What is required
The records below must be duplicated exactly, character for character.

Provided material
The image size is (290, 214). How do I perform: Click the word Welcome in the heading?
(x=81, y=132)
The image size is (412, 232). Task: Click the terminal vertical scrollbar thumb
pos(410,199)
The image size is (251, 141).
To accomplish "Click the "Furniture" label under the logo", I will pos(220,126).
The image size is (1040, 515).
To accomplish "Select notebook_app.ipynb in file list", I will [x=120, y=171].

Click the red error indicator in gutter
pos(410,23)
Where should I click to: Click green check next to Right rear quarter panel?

Answer box
The image size is (290, 214). How do I perform: Click the word Welcome in the heading?
(x=81, y=132)
The image size is (412, 232). Task: Click the terminal vertical scrollbar thumb
pos(410,199)
The image size is (251, 141).
To accomplish "Click the "Furniture" label under the logo", I will pos(220,126).
The image size is (1040, 515).
To accomplish "Select notebook_app.ipynb in file list", I will [x=120, y=171].

Click the red error indicator in gutter
pos(410,23)
Where should I click to: Click green check next to Right rear quarter panel?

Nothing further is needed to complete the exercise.